Fatty acids on Mars! Amino acids on asteroids! Complex carbon chains in interstellar clouds!
There have been plenty of exciting headlines about the discovery of organic molecules in space—but so far, no life. That’s because there are several non-living processes—like the fusion within stars—that are capable of producing these molecules. That raises an important question: If we do detect organic compounds that come from extraterrestrial life, how will we be able to tell? New research published in Nature Astronomy adds a powerful new tool to our toolkit.
According to planetary scientists from the University of California, Riverside, the key to telling apart biotic organic compounds from abiotic ones lies in their organization. “We’re showing that life does not only produce molecules,” study author Fabian Klenner explained in a statement. “Life also produces an organizational principle that we can see by applying statistics.”
Read more: “Will We Know Alien Life When We See It?”

### What to do
Write the next part of the article about distinguishing organic molecules made by life from abiotic ones, starting right after its last line.

### Exercise data
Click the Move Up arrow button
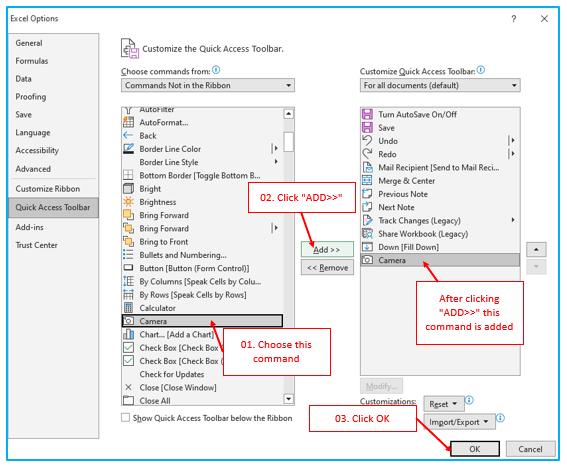 (536, 250)
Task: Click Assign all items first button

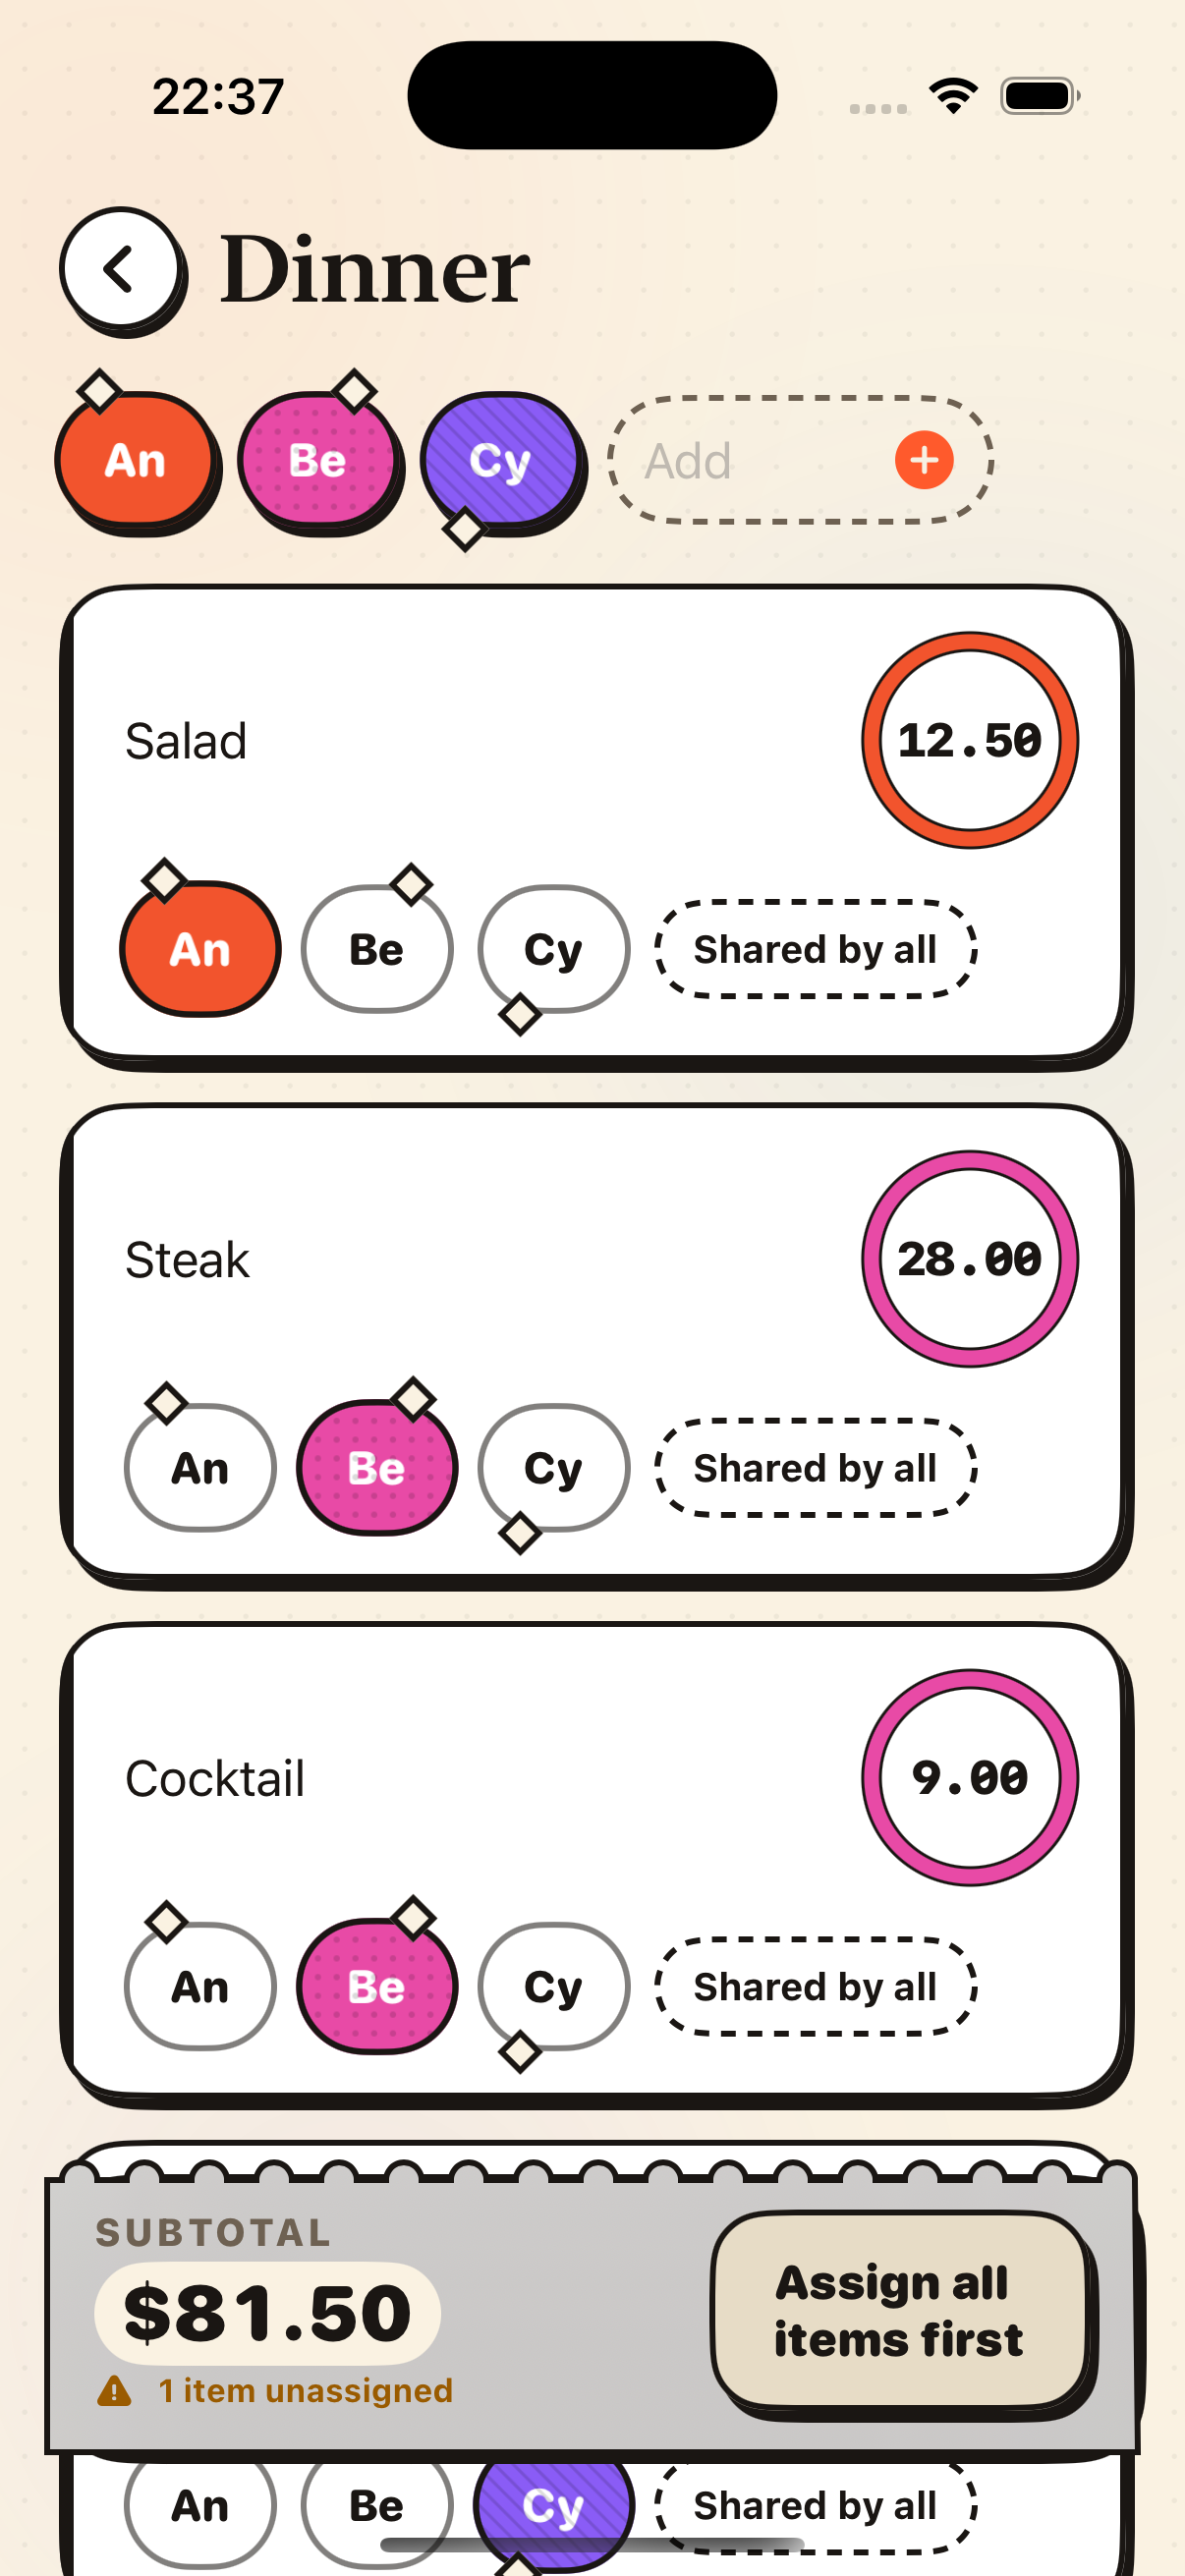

### Result for this exercise
The researchers applied a statistical framework used in ecology to describe different ecosystems by quantifying their richness (how many species live there) and evenness (how uniformly they’re spread). After examining 100 different datasets of organic compounds found in microbes, fossils, meteorites, and more, the researchers were able to determine the unique characteristics that set biotic compounds apart from abiotic ones.
Amino acids produced by life are more evenly distributed than abiotic amino acids, which tend to be shorter, simpler chains. Abiotic fatty acids, on the other hand, show a more even distribution than those that occur in living cells (and primarily make up cell membranes). Incredibly, this simple test is sensitive enough to detect a compound’s biological origins when the sample has been substantially degraded. The researchers were able to distinguish statistical signals of life from fossilized dinosaur eggshells.
Still, the researchers stress that this new test can’t be used to definitively “prove” the existence of extraterrestrial life on its own. Instead, it’s another arrow in our biosignature-detecting quiver. “Our approach is one more way to assess whether life may have been there,” Klenner said. “And if different techniques all point in the same direction, then that becomes very powerful.”
The next headline you read about finding organic compounds in space might include a few more exclamation points.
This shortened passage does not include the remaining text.